During the course of the project the museum team engaged with participants of 45 different nationalities, aged from 3 to 90 years old, through workshops held in the community and at the Museum of Oxford and at drop-in activities at community events such as the Oxford Polish Family Day, Oxford Mela and the Cricket, Culture and Community Arts Festival. Participants worked with the Community Engagement Co-Ordinator and local artists to create outcomes chosen by the participants to reflect their individual journeys. Outcomes created included photography, artwork, digital artwork, sculpture, suitcases, decorated footwear, flags, textiles, creative writing, a printed publication and oral recordings.
Over 10,000 people visited the exhibition in the Gallery, Oxford Town Hall from 10th June to 4 November 2017.
Oral history material and photographs collected have been collected by the Migration Museum Project in London, shared with visitors to the city’s Christmas Light festival through ‘MemoryPhone’ audio posts around the city, and included in the planned ‘Settlers of Great Britain’ exhibition at the Oxford University Museum of Natural History. The project has been used as an example of best practice by museum staff from the Oxford University Museum Service who visited with our Community Engagement Coordinator to research methods of community engagement.
Participating in the project has increased the confidence of members of our adult learning research group, who have shared their work researching migrant journeys from south Wales to Oxford in the 1930s with the public at two events that featured singing, poetry, creative writing and research notes. The group have also shared their research and oral history interview methods with a local secondary school to support a year 8 geography project around migration.
Individuals from the ESOL groups have become museum volunteers and have joined the museum’s adult learning groups who meet in the Town Hall, and project participants have since returned to the museum with their families for drop-in activity days. One participant is a Teaching Assistant at a local school and has visited the exhibition with her class.

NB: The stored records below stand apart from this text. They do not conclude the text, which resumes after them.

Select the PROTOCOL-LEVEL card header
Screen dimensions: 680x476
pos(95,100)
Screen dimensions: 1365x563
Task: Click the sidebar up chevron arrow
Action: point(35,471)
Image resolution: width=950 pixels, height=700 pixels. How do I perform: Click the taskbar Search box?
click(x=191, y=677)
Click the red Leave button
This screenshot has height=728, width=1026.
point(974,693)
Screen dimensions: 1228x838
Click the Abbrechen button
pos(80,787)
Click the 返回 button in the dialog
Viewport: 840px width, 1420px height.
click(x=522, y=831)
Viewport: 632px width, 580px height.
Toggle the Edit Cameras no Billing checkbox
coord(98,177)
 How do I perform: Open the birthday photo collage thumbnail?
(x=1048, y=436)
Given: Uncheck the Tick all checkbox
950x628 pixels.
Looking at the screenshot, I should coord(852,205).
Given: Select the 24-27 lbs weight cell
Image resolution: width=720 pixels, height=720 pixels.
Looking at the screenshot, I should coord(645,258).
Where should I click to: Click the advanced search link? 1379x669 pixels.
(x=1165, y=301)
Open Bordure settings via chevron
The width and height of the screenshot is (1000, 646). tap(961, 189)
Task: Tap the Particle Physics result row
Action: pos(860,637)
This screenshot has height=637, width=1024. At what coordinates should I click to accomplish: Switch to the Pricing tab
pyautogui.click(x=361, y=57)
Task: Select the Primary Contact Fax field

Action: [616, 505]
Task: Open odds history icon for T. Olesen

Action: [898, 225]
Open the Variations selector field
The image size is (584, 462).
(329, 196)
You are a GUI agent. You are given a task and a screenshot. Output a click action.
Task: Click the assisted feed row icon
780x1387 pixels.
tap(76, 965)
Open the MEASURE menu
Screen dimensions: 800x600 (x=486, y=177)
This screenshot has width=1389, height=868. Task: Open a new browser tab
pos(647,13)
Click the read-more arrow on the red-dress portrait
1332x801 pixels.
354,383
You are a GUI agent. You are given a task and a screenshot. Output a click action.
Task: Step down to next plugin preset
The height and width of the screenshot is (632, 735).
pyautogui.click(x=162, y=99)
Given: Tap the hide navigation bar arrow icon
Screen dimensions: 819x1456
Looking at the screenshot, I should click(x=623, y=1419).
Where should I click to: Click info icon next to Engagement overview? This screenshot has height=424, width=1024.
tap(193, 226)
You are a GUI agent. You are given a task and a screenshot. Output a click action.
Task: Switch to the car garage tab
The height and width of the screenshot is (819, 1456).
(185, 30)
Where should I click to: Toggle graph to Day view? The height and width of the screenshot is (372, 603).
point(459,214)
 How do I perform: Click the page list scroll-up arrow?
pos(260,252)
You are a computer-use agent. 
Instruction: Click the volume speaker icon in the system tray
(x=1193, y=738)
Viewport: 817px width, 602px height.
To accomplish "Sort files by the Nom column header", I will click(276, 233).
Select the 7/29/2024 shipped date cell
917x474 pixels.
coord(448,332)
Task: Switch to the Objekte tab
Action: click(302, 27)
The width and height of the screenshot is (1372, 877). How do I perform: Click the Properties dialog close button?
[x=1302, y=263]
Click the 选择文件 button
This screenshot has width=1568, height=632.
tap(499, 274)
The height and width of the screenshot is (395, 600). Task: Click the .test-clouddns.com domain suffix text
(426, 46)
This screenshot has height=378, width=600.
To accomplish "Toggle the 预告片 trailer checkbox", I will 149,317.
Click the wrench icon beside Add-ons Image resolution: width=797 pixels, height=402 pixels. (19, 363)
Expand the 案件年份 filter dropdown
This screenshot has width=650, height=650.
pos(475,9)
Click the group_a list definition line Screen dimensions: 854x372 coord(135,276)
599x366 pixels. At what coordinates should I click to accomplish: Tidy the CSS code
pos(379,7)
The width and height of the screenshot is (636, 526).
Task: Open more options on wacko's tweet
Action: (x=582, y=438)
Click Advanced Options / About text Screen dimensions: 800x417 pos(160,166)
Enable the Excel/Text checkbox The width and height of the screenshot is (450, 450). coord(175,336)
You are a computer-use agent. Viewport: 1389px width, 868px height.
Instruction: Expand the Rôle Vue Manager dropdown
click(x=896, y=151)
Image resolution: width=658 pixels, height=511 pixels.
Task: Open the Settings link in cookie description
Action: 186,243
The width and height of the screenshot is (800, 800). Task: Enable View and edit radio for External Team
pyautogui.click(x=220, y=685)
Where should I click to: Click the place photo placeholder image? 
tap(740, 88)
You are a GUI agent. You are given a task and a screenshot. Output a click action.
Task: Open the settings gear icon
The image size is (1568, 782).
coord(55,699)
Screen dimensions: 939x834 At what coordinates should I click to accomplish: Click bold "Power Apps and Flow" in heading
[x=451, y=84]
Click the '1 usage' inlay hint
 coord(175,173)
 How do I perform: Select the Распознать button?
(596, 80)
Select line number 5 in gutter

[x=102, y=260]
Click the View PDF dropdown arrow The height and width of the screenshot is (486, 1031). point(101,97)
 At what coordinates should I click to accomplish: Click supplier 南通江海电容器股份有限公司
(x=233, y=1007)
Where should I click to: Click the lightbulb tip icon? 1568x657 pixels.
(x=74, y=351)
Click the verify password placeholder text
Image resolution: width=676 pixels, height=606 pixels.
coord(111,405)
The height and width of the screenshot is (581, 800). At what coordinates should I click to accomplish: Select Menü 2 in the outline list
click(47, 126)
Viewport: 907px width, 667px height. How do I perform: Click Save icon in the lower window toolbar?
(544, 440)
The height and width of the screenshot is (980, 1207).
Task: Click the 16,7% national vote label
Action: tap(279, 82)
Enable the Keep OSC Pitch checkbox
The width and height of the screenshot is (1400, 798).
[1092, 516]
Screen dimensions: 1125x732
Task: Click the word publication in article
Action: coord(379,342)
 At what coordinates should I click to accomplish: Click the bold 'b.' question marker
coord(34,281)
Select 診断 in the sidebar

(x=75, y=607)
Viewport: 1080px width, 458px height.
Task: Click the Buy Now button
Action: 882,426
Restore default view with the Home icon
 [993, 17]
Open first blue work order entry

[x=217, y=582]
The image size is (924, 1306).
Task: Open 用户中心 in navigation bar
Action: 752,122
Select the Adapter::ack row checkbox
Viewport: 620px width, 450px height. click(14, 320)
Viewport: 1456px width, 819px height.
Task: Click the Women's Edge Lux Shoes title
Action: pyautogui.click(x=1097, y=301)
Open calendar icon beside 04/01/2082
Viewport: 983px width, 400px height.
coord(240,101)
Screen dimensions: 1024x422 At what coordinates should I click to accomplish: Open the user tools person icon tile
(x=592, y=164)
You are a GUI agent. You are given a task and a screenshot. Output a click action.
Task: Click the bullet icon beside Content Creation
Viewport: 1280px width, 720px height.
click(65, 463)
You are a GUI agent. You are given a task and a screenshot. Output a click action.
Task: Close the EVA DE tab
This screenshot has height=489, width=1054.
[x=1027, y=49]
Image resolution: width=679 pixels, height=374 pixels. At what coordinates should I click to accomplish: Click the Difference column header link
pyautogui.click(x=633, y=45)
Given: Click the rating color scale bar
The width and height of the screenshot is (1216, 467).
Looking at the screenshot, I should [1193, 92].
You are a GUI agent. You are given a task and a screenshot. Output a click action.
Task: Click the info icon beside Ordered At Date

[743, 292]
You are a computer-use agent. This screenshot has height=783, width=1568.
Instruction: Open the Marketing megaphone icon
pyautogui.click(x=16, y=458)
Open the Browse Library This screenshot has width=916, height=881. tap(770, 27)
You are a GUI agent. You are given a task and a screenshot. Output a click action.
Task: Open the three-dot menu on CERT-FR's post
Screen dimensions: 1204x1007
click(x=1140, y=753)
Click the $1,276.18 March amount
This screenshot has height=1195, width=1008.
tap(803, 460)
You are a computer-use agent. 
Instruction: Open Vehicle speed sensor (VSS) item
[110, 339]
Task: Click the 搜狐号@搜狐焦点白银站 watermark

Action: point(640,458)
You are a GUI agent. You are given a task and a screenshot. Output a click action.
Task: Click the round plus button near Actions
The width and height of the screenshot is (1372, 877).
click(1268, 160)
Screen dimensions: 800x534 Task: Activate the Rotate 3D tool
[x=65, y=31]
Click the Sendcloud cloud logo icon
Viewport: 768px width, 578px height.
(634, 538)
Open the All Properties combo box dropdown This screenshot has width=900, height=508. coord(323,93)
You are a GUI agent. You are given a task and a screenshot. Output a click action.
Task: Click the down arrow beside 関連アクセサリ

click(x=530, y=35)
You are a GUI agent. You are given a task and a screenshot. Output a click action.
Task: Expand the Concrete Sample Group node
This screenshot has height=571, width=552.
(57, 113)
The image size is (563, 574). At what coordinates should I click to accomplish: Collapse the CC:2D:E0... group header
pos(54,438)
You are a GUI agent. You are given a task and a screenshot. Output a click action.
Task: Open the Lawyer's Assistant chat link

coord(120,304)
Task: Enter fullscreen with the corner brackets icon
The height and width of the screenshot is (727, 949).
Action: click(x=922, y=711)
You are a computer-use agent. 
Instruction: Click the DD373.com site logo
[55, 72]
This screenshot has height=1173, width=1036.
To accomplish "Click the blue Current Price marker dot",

Work on the project has resulted in long term partnerships with local organisations including the Oxford Hindu Temple Community Centre Project (OHTCCP), African Caribbean Kultural Heritage Initiative (ACKHI), English as a Second or Other Language (ESOL) groups in Blackbird Leys and Barton, the Oxfordshire Hospital School, and Bayard’s Hill Primary School in Barton and Sandhills. These groups have subsequently worked with the museum and wider culture team on other projects, and have become community partners in the museum’s Heritage Lottery Funded major capital development project, developing contemporary collections to better represent the city’s current communities in the new galleries.
The project has also provided us with a template for the Museum of Oxford’s HLF development to enable active community participation in the creation of our new museum, and to embed community stories and the cultural history of Oxford in our galleries.
Diversity was key to the success of Journeys to Oxford in reaching new parts of the community. The diversity of age and nationalities speaks to the value of culture in community cohesion. It even produced a diverse range of creative outputs which no doubt encouraged the high numbers of participants.